Minor change to csv reading by MLnick · Pull Request #146 · pandas-dev/pandas (original) (raw)

Hi Wes

Firstly, congrats on such an amazing project! I love prototyping in python / numpy / ipython, but I always envy some of R's features. I tried pandas out about 9 months ago and although it was interesting, it seemed very rough around the edges. Now, however, it is looking really polished and I've been using it for prototyping and testing some trading models, and everything works extremely well. I hope it keeps growing, together with the integration with scikits statsmodels/timeseries and maybe even scikits.learn in future ...

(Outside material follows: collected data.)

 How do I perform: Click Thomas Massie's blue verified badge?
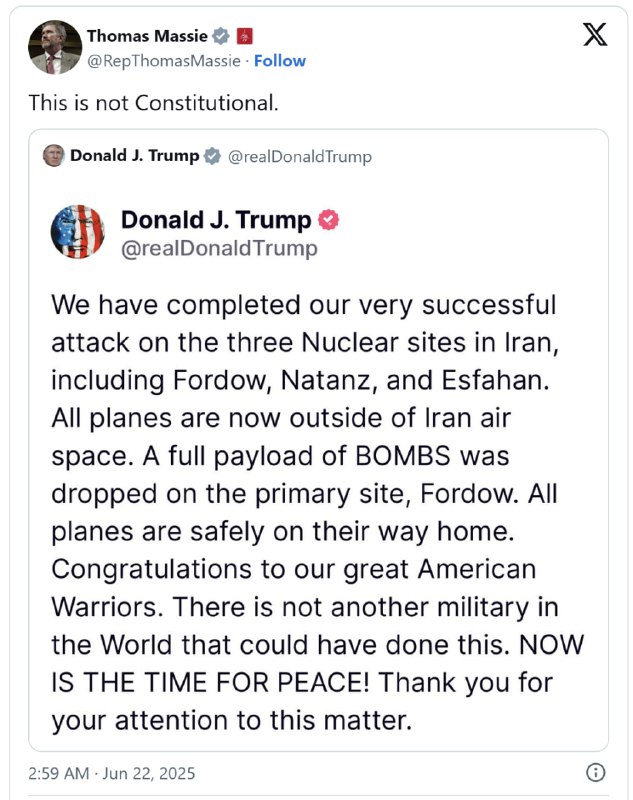(x=220, y=36)
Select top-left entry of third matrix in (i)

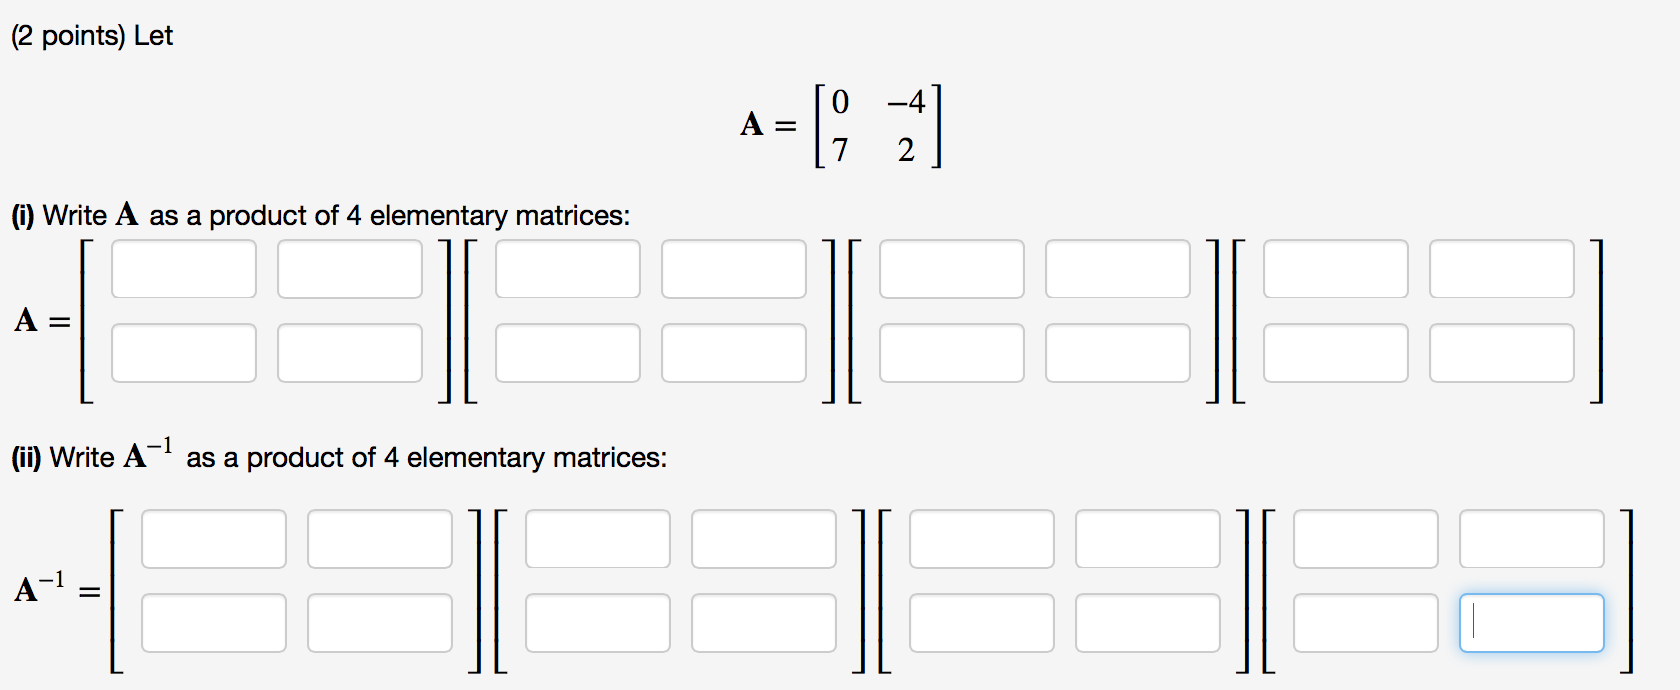point(951,269)
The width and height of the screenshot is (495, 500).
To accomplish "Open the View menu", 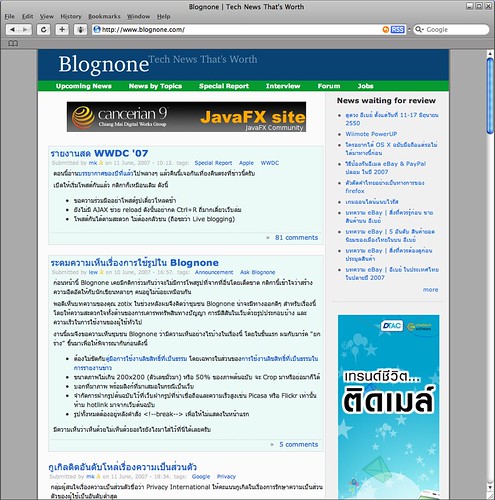I will (47, 16).
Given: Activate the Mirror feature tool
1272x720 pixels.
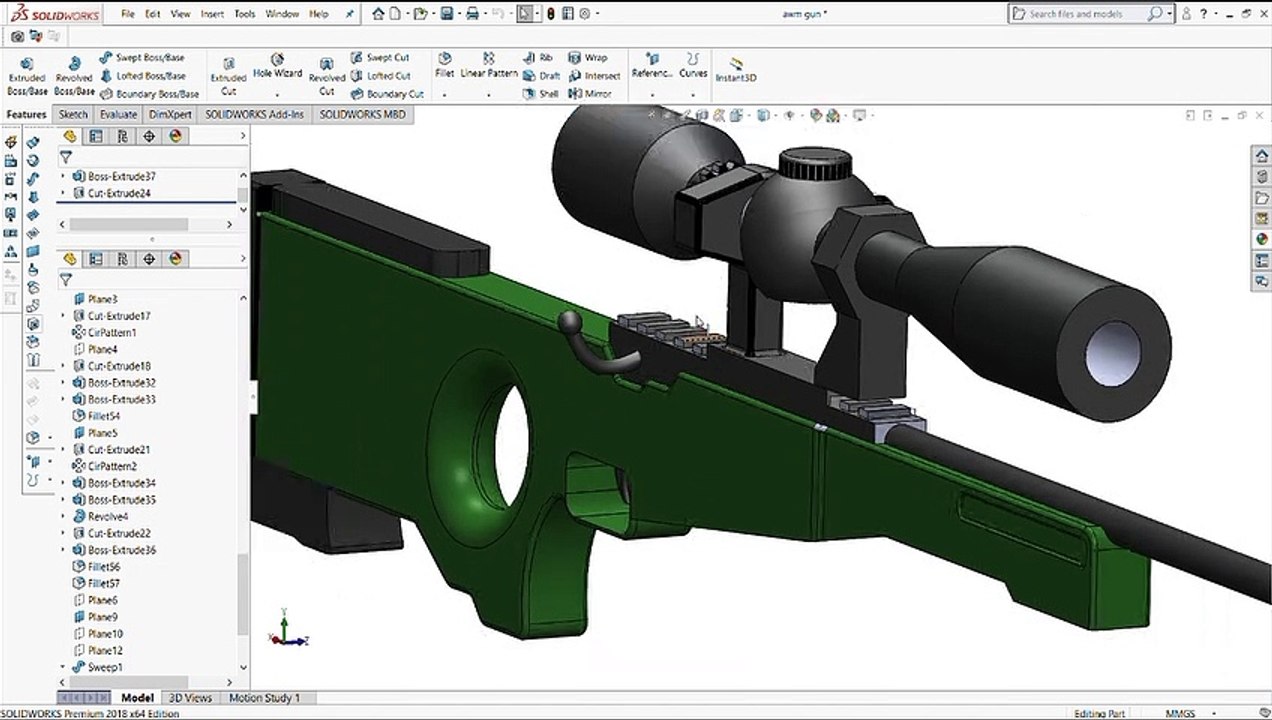Looking at the screenshot, I should [x=590, y=94].
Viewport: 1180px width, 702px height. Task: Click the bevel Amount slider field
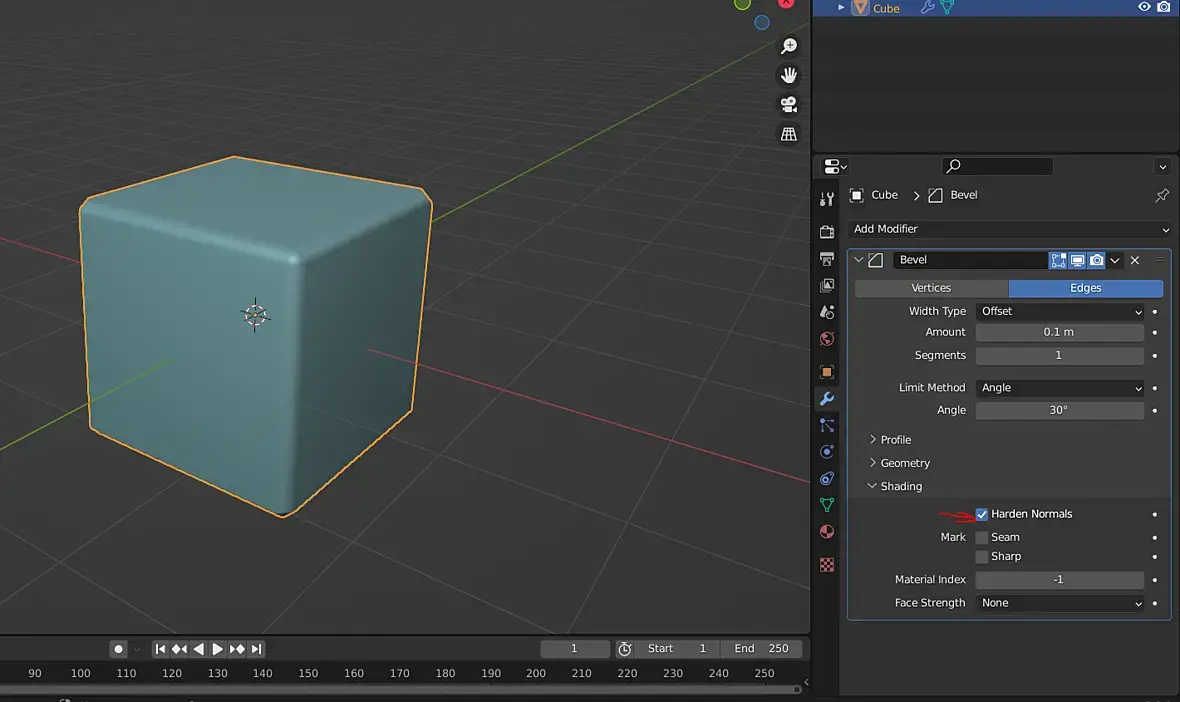pyautogui.click(x=1060, y=332)
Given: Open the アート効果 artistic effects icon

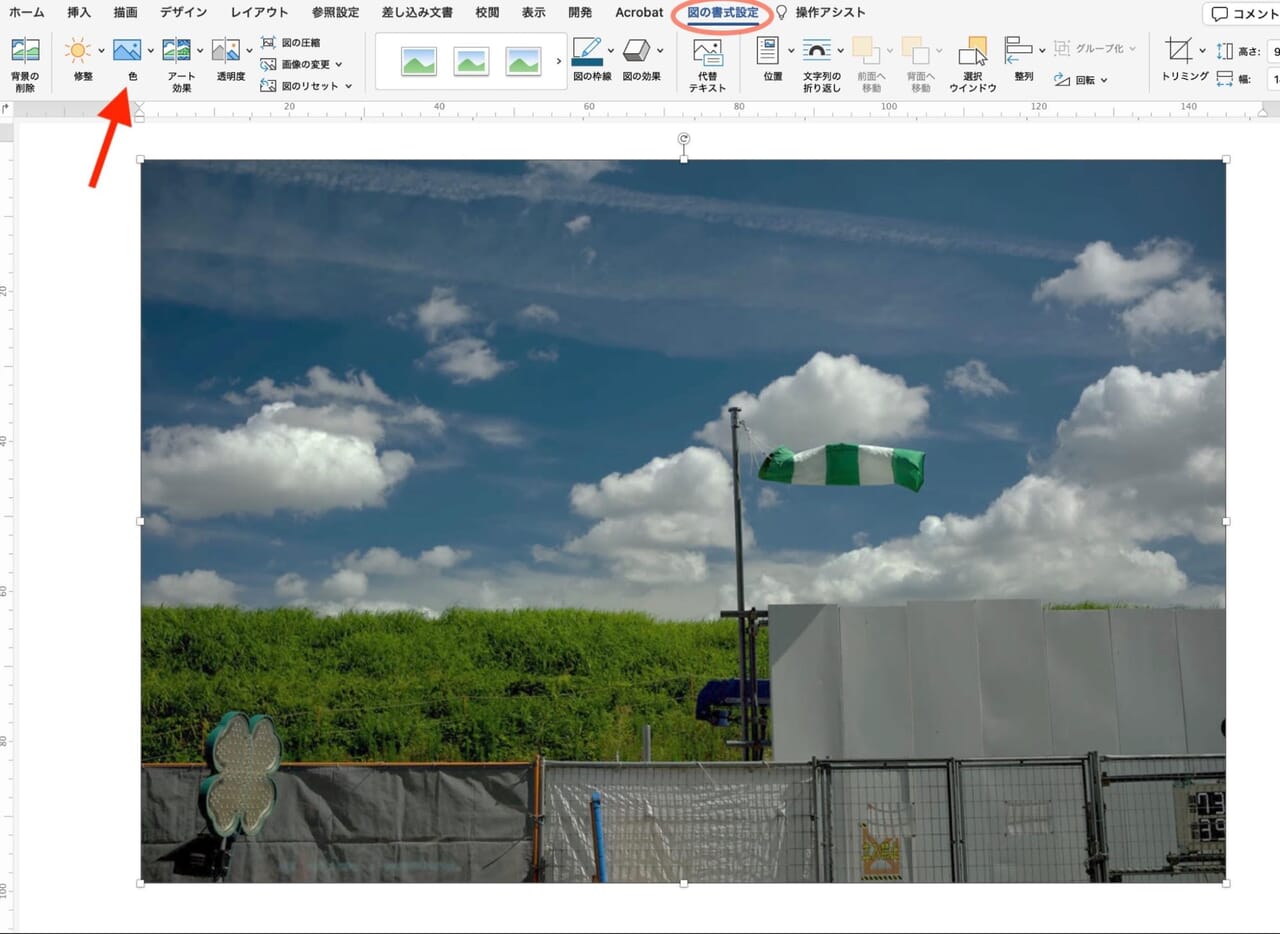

Anyway, as I was starting to dive into the code, I came across the read_csv functions and noticed that there was full duplication in read_table. The csv module in python actually has full support for arbitrary delimiters, so there is no need for the duplication. Also, there is csv.Sniffer().sniff(sample) that attempts to sniff out the delimiter automatically. This commit tries to "magically" handle any arbitrary CSV file without needing to specify a separator, whether separated by blank spaces, tabs, commas, semicolons or other weird separators (I have a file at work with "^" separators :). If it doesn't work, one can fall back on specifying the separator (so read_csv looks more like read_table). In future it could make sense to simply have one read_data or read_table function.

Incidentally, the csv.Sniffer() also tries to sniff out other things like quote escaping and double quoting, but this commit effectively only uses it for the delimiter. If problems with quote / string escaping crop up with users one could always let the sniffer try to figure out the full dialect.